Rentería no quería ver decaídos a sus jugadores, así que les habló de una invitación que acababa de recibir con la esperanza de que eso les devolvería la emoción por el juego. Para cerrar ese año, en los últimos días de diciembre, habría un minitorneo en la Costa Chica de Guerrero. Le parecía una buena oportunidad para que Los Avispones liberaran tensiones en una competencia en la que no había nada en riesgo. El campeón se llevaría 50 mil pesos, una suma ridícula en la primera división, pero que en la categoría en la que participaban parecía una buena carnada. Lo sometió a votación.
—No, profe, ahí sí nos matan —dijo un muchacho con la piel tostada por el sol—. Yo no voy, ni loco me meto ahí.
La carcajada del equipo fue casi infantil. El chico estaba orgulloso del éxito de su chiste. Pero no era del todo una broma. En el fondo estaba oculto un miedo que en ciertas circunstancias salía a la superficie. Todos tenían fresco el recuerdo del primer viaje que hicieron después de esa noche en Iguala. El 3 de noviembre viajaron a Puebla para jugar contra el equipo local. En algún punto, la circulación se detuvo por las obras en la carretera. El autobús hizo alto total. Los jóvenes reaccionaron nerviosos, se pusieron de pie en sus asientos y estiraron los cuellos cuan largos eran. “Parecíamos suricatas”, recordó uno de ellos. De pronto, una excavadora se puso en funcionamiento con un gran estruendo.

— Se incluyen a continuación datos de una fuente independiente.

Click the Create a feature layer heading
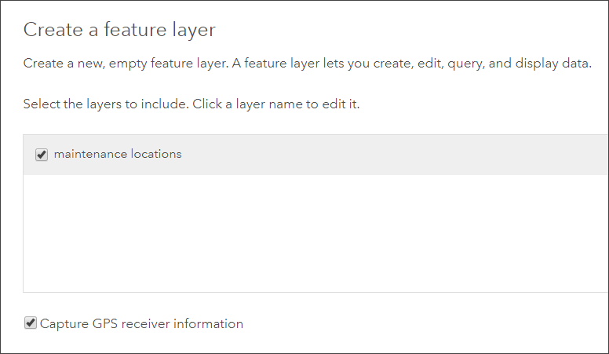609x354 pixels. tap(119, 31)
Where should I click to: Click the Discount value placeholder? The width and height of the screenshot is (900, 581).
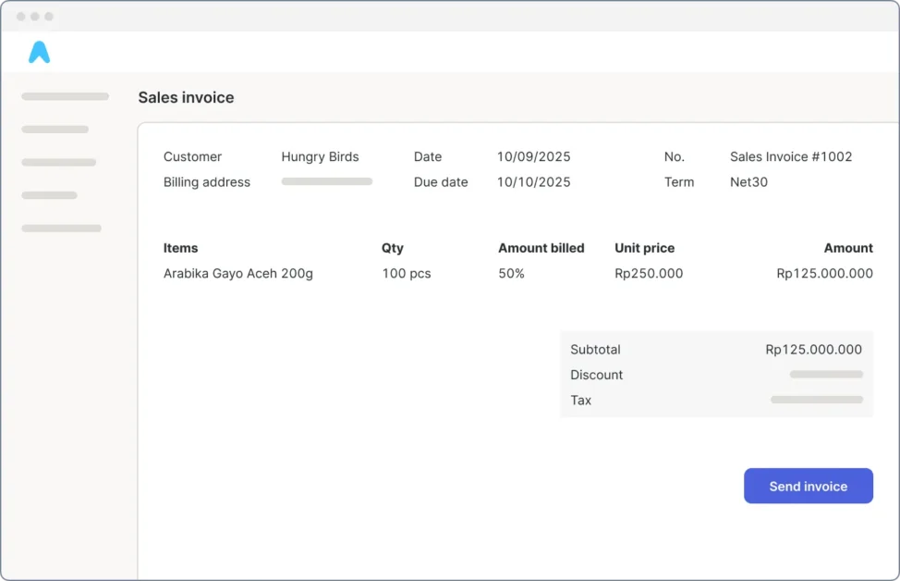click(825, 375)
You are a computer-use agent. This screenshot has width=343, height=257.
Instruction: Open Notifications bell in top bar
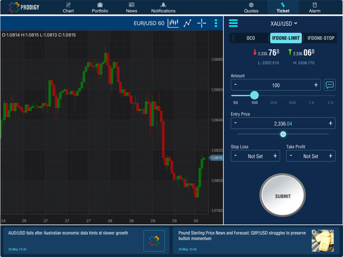tap(163, 8)
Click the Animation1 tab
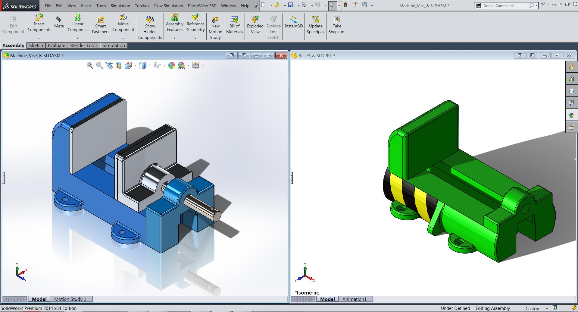 pos(354,299)
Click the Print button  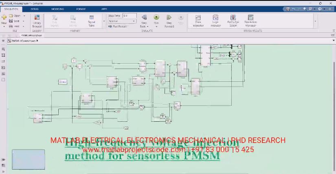coord(15,26)
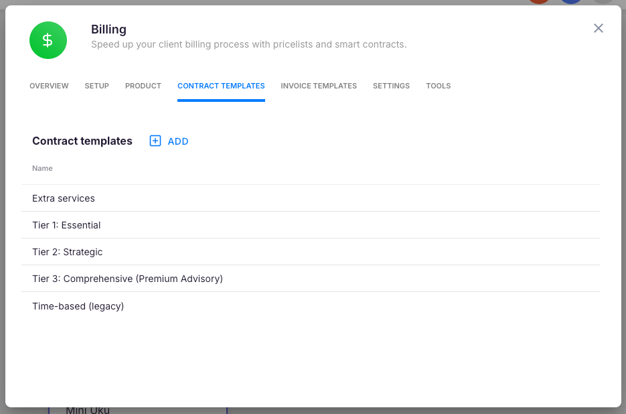Open the Setup tab
626x414 pixels.
coord(96,86)
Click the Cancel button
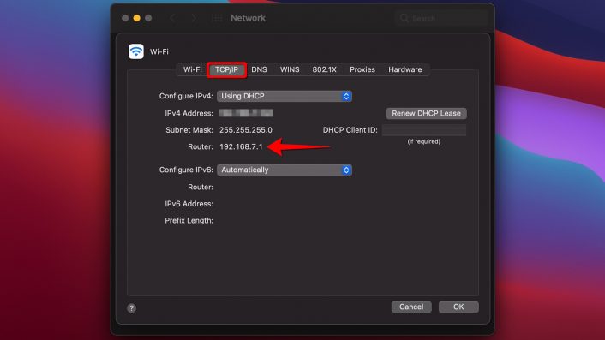The width and height of the screenshot is (605, 340). (411, 307)
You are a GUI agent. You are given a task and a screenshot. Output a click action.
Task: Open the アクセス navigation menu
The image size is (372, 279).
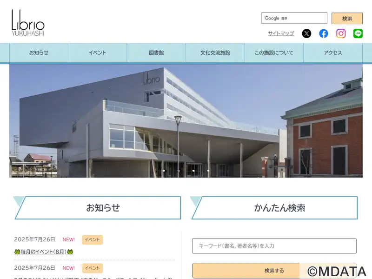(x=333, y=53)
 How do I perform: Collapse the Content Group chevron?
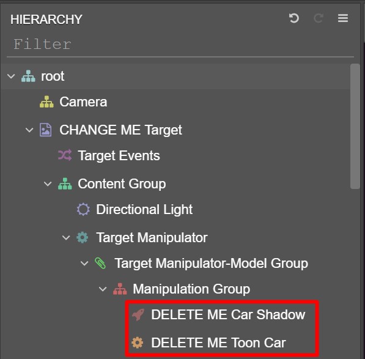click(48, 184)
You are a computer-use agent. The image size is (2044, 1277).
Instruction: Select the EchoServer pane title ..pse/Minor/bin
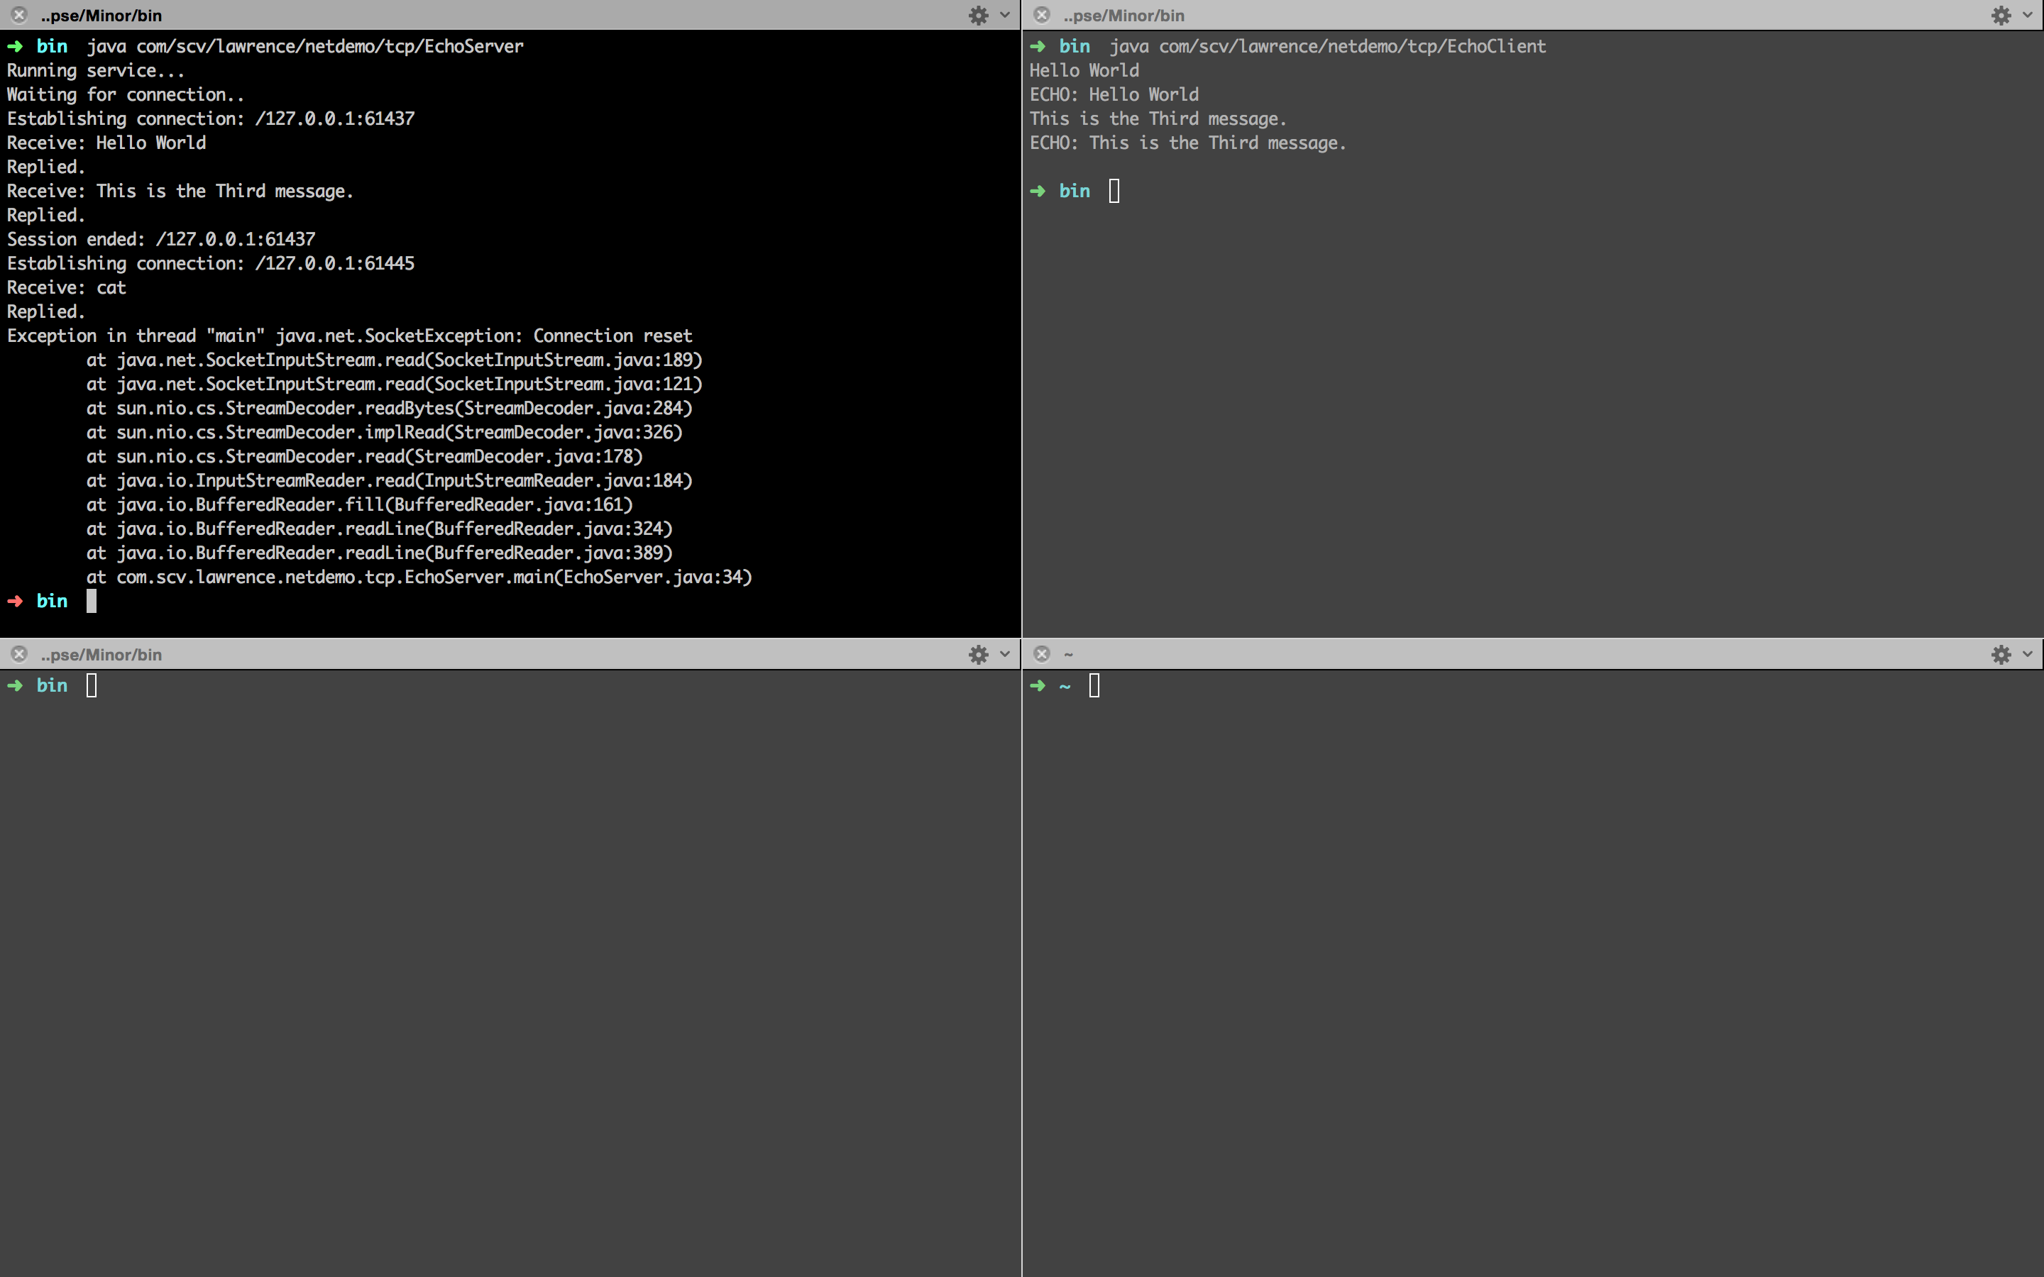[x=101, y=15]
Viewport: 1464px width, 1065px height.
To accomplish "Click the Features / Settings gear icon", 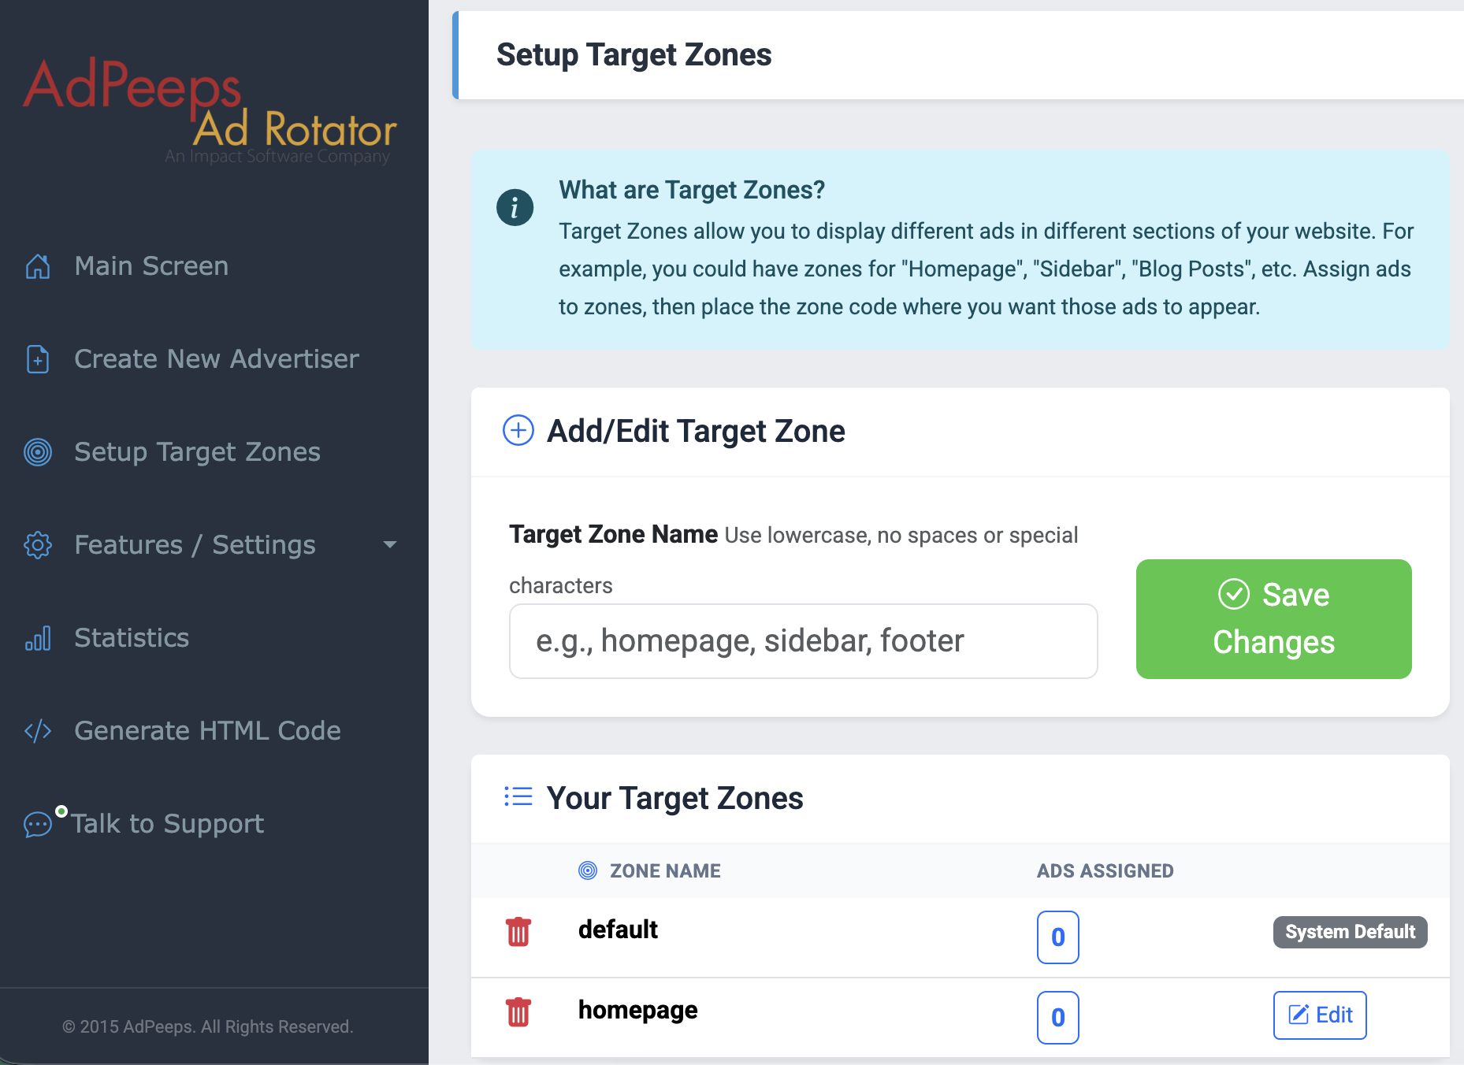I will (x=38, y=545).
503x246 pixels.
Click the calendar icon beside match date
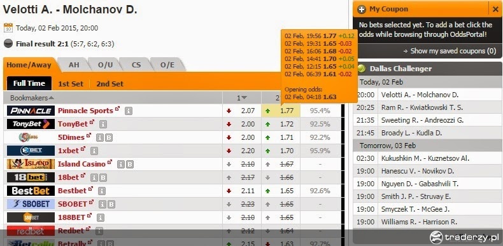(x=8, y=28)
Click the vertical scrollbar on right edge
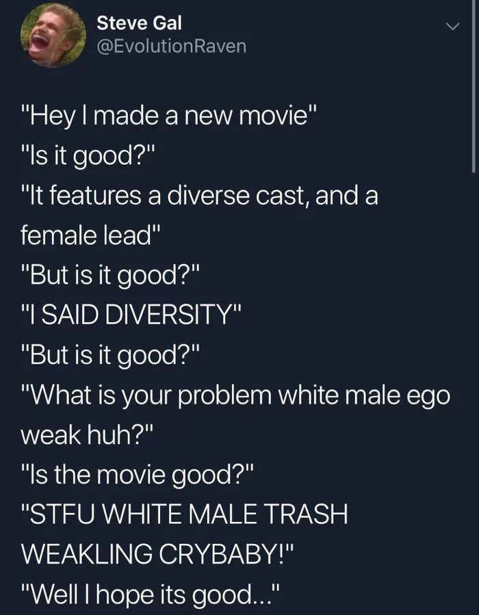 coord(474,86)
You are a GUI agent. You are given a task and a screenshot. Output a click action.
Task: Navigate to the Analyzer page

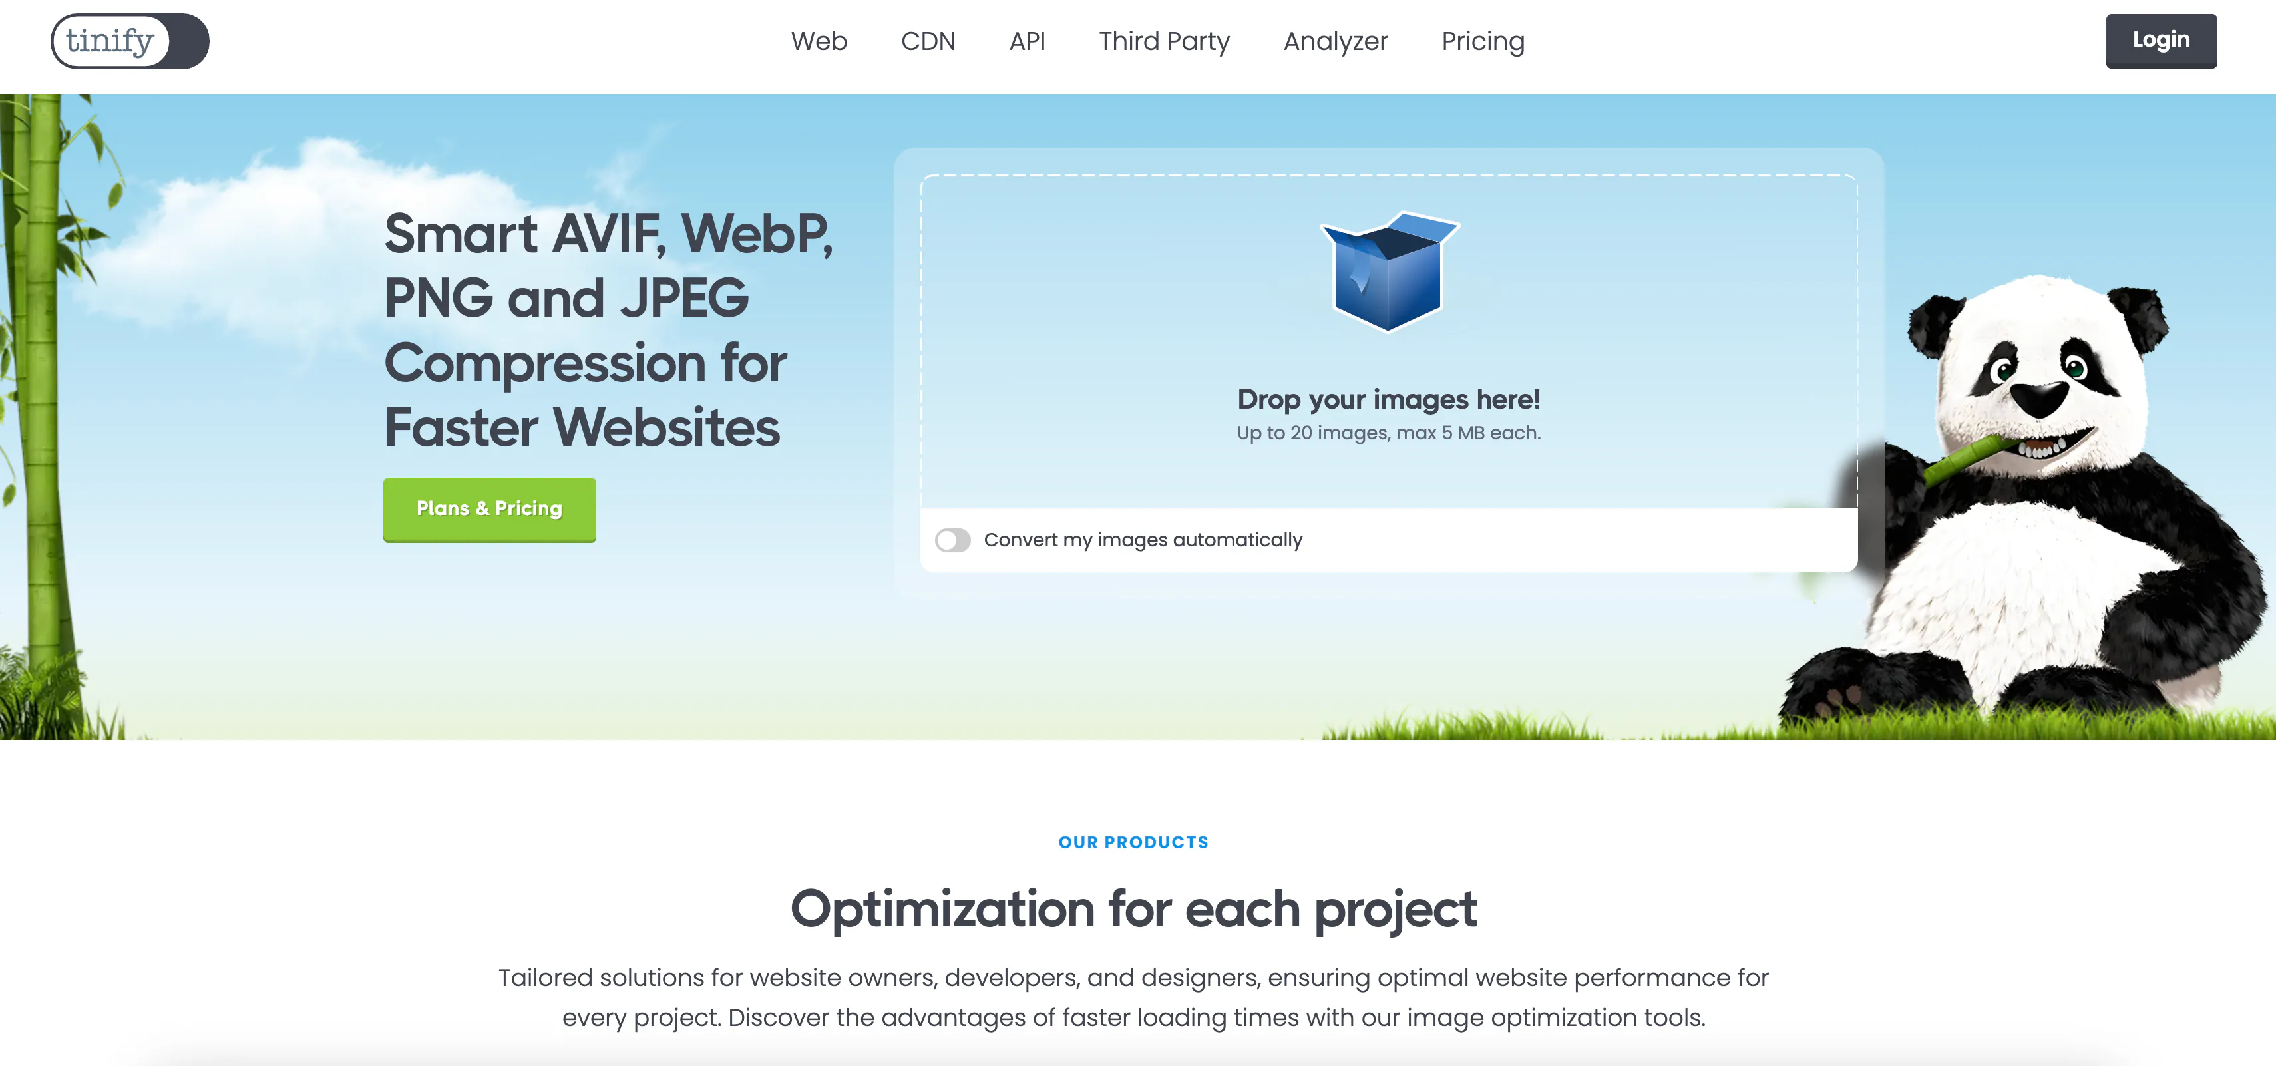tap(1336, 41)
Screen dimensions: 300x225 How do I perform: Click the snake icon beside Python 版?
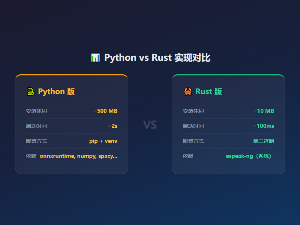click(30, 92)
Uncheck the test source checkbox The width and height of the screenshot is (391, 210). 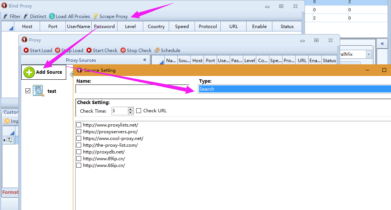(28, 91)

Dentro del autobús todos se quedaron sin aliento.
Encuentros
Cinco meses después de que lo enterraron, la tumba de Barcel volvió a estar rodeada de gente. Era martes 7 de abril de 2015, el día que habría cumplido 51 años. Otra vez había música de viento de la Costa Chica de Guerrero. La viuda y los hijos del chofer le hicieron un festejo como los que le gustaban. Bebieron cerveza y comieron con algunos amigos como si fuera un día de campo en el panteón municipal de Chilpancingo. Eran alrededor de 20 personas las que recodaron a aquel hombre que, dicen, no soportaba las injusticias. Como ironía para la familia, la muerte de Barcel fue compensada con sólo 30 mil pesos que les dio la empresa Castro Tours por sus 10 años de trabajo. Cuando se los entregaron, la viuda les dijo “algún disparate” porque consideró que eso “era sólo una migaja”. No recibieron otro tipo de ayuda de las autoridades más allá de la terapia psicológica de la Comisión Ejecutiva de Atención a Víctimas del gobierno federal.
Para entonces las protestas por los 43 estudiantes desaparecidos de la normal de Ayotzinapa ya habían bajado de intensidad en México. La brutalidad de un país que en 2014 tuvo más de 17 mil asesinatos los envió a la fosa del olvido. Para la familia de Barcel no había mucho que reclamar. Los choferes no reciben homenajes.
Al mismo tiempo, Roberta Evangelista decía que le habría gustado ver en esas manifestaciones el retrato de su hijo, El Zurdito, junto a los de aquellos jóvenes que la sociedad reclamaba con vida. Pero las fotos del adolescente no salieron del altar en la sala de su casa de paredes color salmón con bordes azules descarapelados. Roberta sentía que el vacío que dejó la muerte de su hijo crecía cada día, en proporción a su indignación. Para entonces las investigaciones habían confirmado que la Policía de Iguala era la responsable del atentado. El día del entierro había dicho, en medio del dolor, que no pedía nada. Y hasta ese momento, nada había recibido de las autoridades.
El recuerdo imborrable de Roberta es el homenaje que la liga mexicana de futbol rindió a El Zurdito tras la noche de Iguala. Antes de los partidos, los estadios callaron durante un minuto en honor al jugador asesinado. De algún modo había llegado El Zurdito a la primera división.